What to work on: With the line containing "[pinterest button] (109, 2424)" as the starting point, output every line of the data below through its final line, character for character.

Supplied records:
##########
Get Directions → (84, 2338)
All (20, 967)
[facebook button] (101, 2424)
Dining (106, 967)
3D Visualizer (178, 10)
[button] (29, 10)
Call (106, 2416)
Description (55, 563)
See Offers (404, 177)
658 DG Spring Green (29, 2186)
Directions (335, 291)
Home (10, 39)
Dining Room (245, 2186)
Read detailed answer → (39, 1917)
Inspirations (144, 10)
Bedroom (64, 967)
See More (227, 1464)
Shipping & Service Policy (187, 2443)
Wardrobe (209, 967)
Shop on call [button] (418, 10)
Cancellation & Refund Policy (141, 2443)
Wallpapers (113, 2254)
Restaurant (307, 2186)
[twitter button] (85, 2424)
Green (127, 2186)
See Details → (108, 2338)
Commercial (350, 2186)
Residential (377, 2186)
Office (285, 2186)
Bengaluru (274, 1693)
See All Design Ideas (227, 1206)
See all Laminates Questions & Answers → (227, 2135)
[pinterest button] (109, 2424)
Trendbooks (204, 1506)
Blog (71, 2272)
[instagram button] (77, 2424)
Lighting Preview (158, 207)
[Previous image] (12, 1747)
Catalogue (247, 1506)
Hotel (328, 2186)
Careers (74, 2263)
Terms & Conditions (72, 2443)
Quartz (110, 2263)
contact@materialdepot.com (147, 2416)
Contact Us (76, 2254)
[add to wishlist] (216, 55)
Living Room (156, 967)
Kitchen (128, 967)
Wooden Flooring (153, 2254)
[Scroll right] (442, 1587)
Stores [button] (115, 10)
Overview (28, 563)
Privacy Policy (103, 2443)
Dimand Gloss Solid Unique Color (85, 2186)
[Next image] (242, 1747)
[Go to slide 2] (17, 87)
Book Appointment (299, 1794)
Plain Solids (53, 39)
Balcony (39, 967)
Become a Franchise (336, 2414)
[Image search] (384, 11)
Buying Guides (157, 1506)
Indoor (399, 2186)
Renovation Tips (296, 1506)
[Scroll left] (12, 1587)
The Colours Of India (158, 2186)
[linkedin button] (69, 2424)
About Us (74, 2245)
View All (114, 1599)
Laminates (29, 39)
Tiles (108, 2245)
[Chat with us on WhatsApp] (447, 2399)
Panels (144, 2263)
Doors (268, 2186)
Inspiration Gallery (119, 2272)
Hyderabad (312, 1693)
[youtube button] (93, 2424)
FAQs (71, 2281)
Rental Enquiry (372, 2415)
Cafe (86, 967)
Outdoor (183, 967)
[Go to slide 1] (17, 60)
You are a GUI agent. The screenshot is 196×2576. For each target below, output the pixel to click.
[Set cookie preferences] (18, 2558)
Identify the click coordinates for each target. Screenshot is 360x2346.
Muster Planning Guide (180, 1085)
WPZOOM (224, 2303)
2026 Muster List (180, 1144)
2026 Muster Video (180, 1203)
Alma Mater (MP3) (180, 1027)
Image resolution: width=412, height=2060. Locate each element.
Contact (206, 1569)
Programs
##########
The answer:
[pinterest button] (109, 2424)
Trendbooks (204, 1506)
Blog (71, 2272)
[instagram button] (77, 2424)
Lighting Preview (158, 207)
[Previous image] (12, 1747)
Catalogue (247, 1506)
Hotel (328, 2186)
Careers (74, 2263)
Terms & Conditions (72, 2443)
Quartz (110, 2263)
contact@materialdepot.com (147, 2416)
Contact Us (76, 2254)
[add to wishlist] (216, 55)
Living Room (156, 967)
Kitchen (128, 967)
Wooden Flooring (153, 2254)
[Scroll right] (442, 1587)
Stores [button] (115, 10)
Overview (28, 563)
Privacy Policy (103, 2443)
Dimand Gloss Solid Unique Color (85, 2186)
[Next image] (242, 1747)
[Go to slide 2] (17, 87)
Book Appointment (299, 1794)
Plain Solids (53, 39)
Balcony (39, 967)
Become a Franchise (336, 2414)
[Image search] (384, 11)
Buying Guides (157, 1506)
Indoor (399, 2186)
Renovation Tips (296, 1506)
[Scroll left] (12, 1587)
The Colours Of India (158, 2186)
[linkedin button] (69, 2424)
About Us (74, 2245)
View All (114, 1599)
Laminates (29, 39)
Tiles (108, 2245)
[Chat with us on WhatsApp] (447, 2399)
Panels (144, 2263)
Doors (268, 2186)
Inspiration Gallery (119, 2272)
Hyderabad (312, 1693)
[youtube button] (93, 2424)
FAQs (71, 2281)
Rental Enquiry (372, 2415)
Cafe (86, 967)
Outdoor (183, 967)
[Go to slide 1] (17, 60)
You are a GUI agent. The screenshot is 196×2576. For each target below, output the pixel to click.
[Set cookie preferences] (18, 2558)
Identify the click coordinates for each target. Screenshot is 360x2346.
Muster Planning Guide (180, 1085)
WPZOOM (224, 2303)
2026 Muster List (180, 1144)
2026 Muster Video (180, 1203)
Alma Mater (MP3) (180, 1027)
Image resolution: width=412, height=2060. Locate each element.
Contact (206, 1569)
Programs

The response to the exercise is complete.